Myanmar’s deposed leader Aung San Suu Kyi has been hit with another criminal charge as protests against a military coup continue amid a deadly crackdown by security forces.
The 75-year-old Nobel laureate, who was charged on Monday, has not been seen in public since being detained in the early hours of February 1 as the military deposed her government and seized power.
Keep readinglist of 4 items
“Amay Suu has been charged again under section 25 of the natural disaster management law,” lawyer Min Min Soe told AFP news agency after a court hearing in the capital Naypyidaw, where Aung San Suu Kyi appeared by video link.
“She has been charged in six cases altogether – five charges in Naypyidaw and one in Yangon.”
The generals have used increasingly brutal methods to try to quell a growing protest movement against their rule, while Aung San Suu Kyi faces a raft of criminal charges that could see her barred for life from office.
The most serious charge she faces falls under Myanmar’s official secrets laws.
Min Min Soe said Aung San Suu Kyi, who is under house arrest in Naypyidaw, appeared in good health but it is not clear if she has any idea of the turmoil that has unfolded in Myanmar over the past two months.

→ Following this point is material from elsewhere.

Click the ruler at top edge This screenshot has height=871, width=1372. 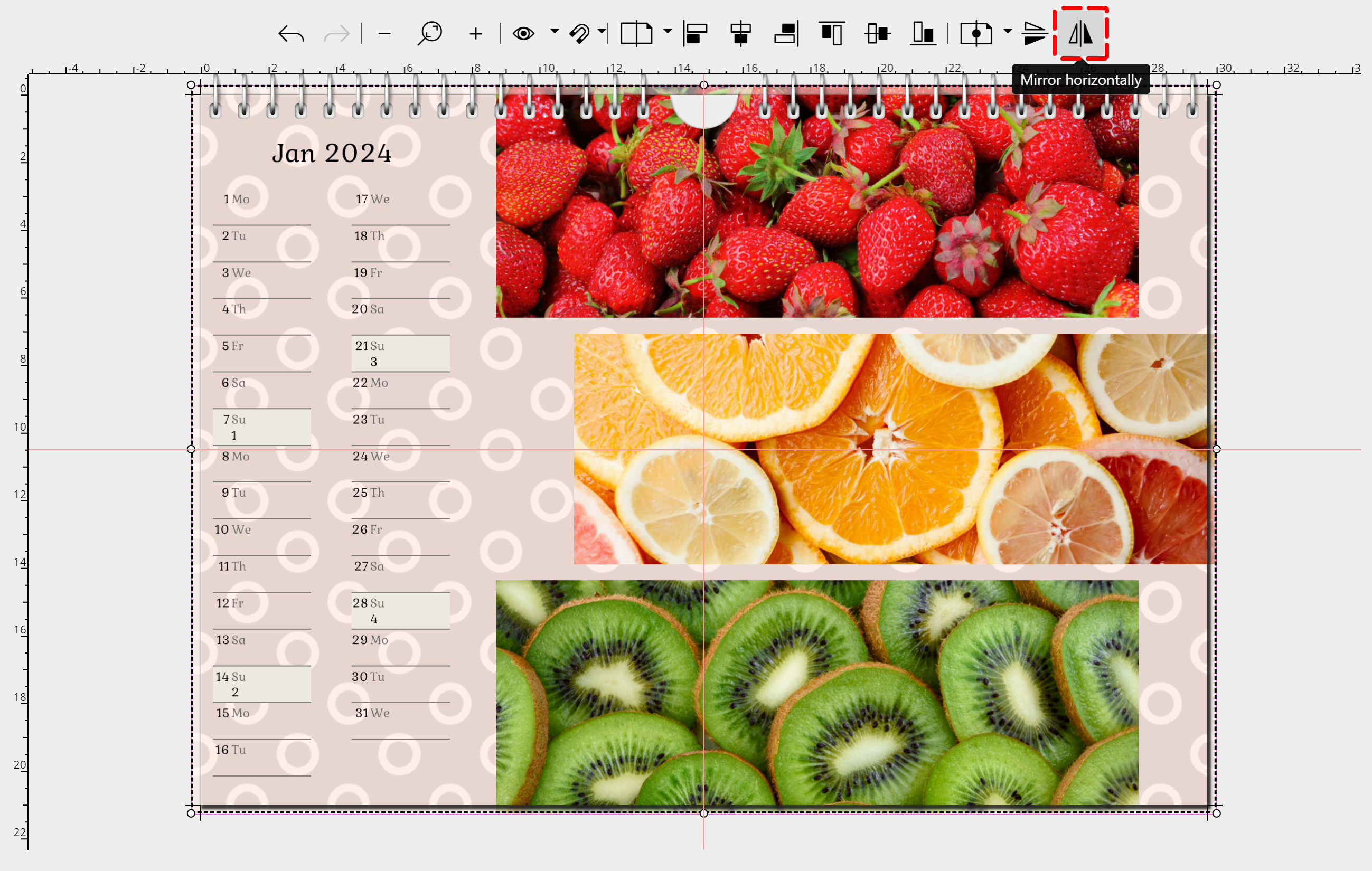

Near-daily protests seeking her release and the restoration of democracy have been met with rubber bullets, live rounds, and even rocket-propelled grenades by the security forces.
More than 700 civilians have been killed in just 70 days since the coup, according to the Assistance Association for Political Prisoners monitoring group, which says more than 3,000 people have been arrested.
In one of the bloodiest days of the unrest so far, on Friday more than 80 protesters were killed by security forces in the southern city of Bago.
Witnesses described seeing bodies piled up, then loaded into army trucks and driven away, while the UN said many of the wounded were denied medical treatment.
Despite the dangers, protesters continue to rally. Monday, the eve of Myanmar’s Buddhist new year celebrations, saw demonstrations in the second-biggest city Mandalay as well as Kalay in the north.
In Yangon, a number of city transport buses were torched overnight. The bloody crackdown has brought widespread international condemnation and calls for restraint.
On Friday, Myanmar’s own ambassador to the United Nations called for a no-fly zone and sanctions, as the international community puts more pressure on the military government to end its deadly crackdown and restore democracy.